» PROVIDED TEXT:
* * *

For When You Can't Have The Real Thing
[ start | index | login ]
start > Linux > Software Raid Failed Disk Howto

Software Raid Failed Disk Howto

Created by dave. Last edited by dave, one year and 270 days ago. Viewed 3,889 times. #10
[diff] [history] [edit] [rdf]
labels
attachments

Software Raid: Dealing with a failed drive

The simplest way to proceed is to power down the system and replace the drive.

Note that if you are using mdadm and your boot drive fails you can move the survivor to the boot position so the system is bootable (for example, you have a RAID across hda and hdc, then hda dies -- move hdc to hda, then insert a new hdc). This is useful for systems that don't let you boot from disks other than the first one.

Skip down to Restore Partitioning Information

An Alternative: Hotswap Linux SCSI drives

(These instructions have been tried, with mixed results -- see below)

* * *

» GIVEN MATERIAL:
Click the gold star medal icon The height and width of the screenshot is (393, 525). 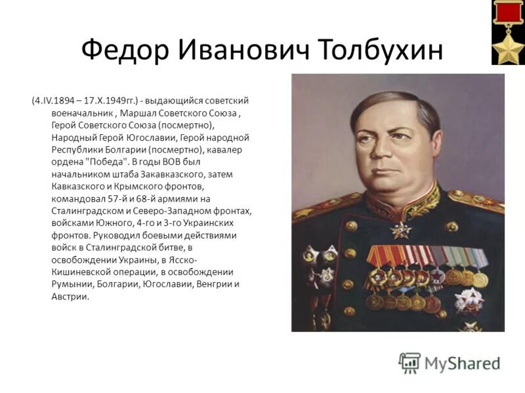509,47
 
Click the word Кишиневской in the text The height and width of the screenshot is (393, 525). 82,272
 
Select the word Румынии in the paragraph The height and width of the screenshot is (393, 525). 70,284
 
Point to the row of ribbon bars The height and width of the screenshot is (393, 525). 427,256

* * *

» TASK INSTRUCTIONS:
Rewrite the software RAID failed-disk text from "Note that if" up to and including "the first one.", changing "survivor" to "surviving disk".

» ANSWER BELOW:
Note that if you are using mdadm and your boot drive fails you can move the surviving disk to the boot position so the system is bootable (for example, you have a RAID across hda and hdc, then hda dies -- move hdc to hda, then insert a new hdc). This is useful for systems that don't let you boot from disks other than the first one.